## Start Stored records
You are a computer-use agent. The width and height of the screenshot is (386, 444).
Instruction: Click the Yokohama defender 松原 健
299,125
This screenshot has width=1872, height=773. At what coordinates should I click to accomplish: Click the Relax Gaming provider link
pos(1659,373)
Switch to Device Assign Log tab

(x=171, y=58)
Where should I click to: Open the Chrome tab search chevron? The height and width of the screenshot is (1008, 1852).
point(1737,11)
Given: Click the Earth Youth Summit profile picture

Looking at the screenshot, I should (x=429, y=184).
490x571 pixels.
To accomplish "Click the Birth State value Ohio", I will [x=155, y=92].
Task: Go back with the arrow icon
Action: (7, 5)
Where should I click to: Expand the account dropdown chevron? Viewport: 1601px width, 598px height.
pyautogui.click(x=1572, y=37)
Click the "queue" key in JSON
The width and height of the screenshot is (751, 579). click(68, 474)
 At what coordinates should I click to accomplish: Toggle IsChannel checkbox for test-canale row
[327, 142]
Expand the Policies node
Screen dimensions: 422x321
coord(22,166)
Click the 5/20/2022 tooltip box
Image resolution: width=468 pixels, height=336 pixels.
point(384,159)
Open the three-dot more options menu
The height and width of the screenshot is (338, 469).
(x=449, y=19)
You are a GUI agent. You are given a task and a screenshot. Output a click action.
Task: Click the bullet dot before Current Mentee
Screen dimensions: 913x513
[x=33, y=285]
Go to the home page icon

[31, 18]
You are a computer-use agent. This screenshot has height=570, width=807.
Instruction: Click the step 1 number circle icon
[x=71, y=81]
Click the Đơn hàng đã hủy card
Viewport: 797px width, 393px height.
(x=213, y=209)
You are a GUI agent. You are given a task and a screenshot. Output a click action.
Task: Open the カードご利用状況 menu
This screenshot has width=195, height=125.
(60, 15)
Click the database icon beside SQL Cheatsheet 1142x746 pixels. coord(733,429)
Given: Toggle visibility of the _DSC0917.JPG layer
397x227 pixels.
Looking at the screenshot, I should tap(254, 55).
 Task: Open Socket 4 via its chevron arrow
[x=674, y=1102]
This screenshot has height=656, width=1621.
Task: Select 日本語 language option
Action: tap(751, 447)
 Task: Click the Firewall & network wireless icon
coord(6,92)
## End Stored records
Please replace "chevron" with "caret" throughout the data above and return it with nothing else changed.

= Result for this task =
You are a computer-use agent. The width and height of the screenshot is (386, 444).
Instruction: Click the Yokohama defender 松原 健
299,125
This screenshot has width=1872, height=773. At what coordinates should I click to accomplish: Click the Relax Gaming provider link
pos(1659,373)
Switch to Device Assign Log tab

(x=171, y=58)
Where should I click to: Open the Chrome tab search caret? The height and width of the screenshot is (1008, 1852).
point(1737,11)
Given: Click the Earth Youth Summit profile picture

Looking at the screenshot, I should (x=429, y=184).
490x571 pixels.
To accomplish "Click the Birth State value Ohio", I will [x=155, y=92].
Task: Go back with the arrow icon
Action: (7, 5)
Where should I click to: Expand the account dropdown caret? Viewport: 1601px width, 598px height.
pyautogui.click(x=1572, y=37)
Click the "queue" key in JSON
The width and height of the screenshot is (751, 579). click(68, 474)
 At what coordinates should I click to accomplish: Toggle IsChannel checkbox for test-canale row
[327, 142]
Expand the Policies node
Screen dimensions: 422x321
coord(22,166)
Click the 5/20/2022 tooltip box
Image resolution: width=468 pixels, height=336 pixels.
point(384,159)
Open the three-dot more options menu
The height and width of the screenshot is (338, 469).
(x=449, y=19)
You are a GUI agent. You are given a task and a screenshot. Output a click action.
Task: Click the bullet dot before Current Mentee
Screen dimensions: 913x513
[x=33, y=285]
Go to the home page icon

[31, 18]
You are a computer-use agent. This screenshot has height=570, width=807.
Instruction: Click the step 1 number circle icon
[x=71, y=81]
Click the Đơn hàng đã hủy card
Viewport: 797px width, 393px height.
(x=213, y=209)
You are a GUI agent. You are given a task and a screenshot. Output a click action.
Task: Open the カードご利用状況 menu
This screenshot has width=195, height=125.
(60, 15)
Click the database icon beside SQL Cheatsheet 1142x746 pixels. coord(733,429)
Given: Toggle visibility of the _DSC0917.JPG layer
397x227 pixels.
Looking at the screenshot, I should tap(254, 55).
 Task: Open Socket 4 via its caret arrow
[x=674, y=1102]
This screenshot has height=656, width=1621.
Task: Select 日本語 language option
Action: tap(751, 447)
 Task: Click the Firewall & network wireless icon
coord(6,92)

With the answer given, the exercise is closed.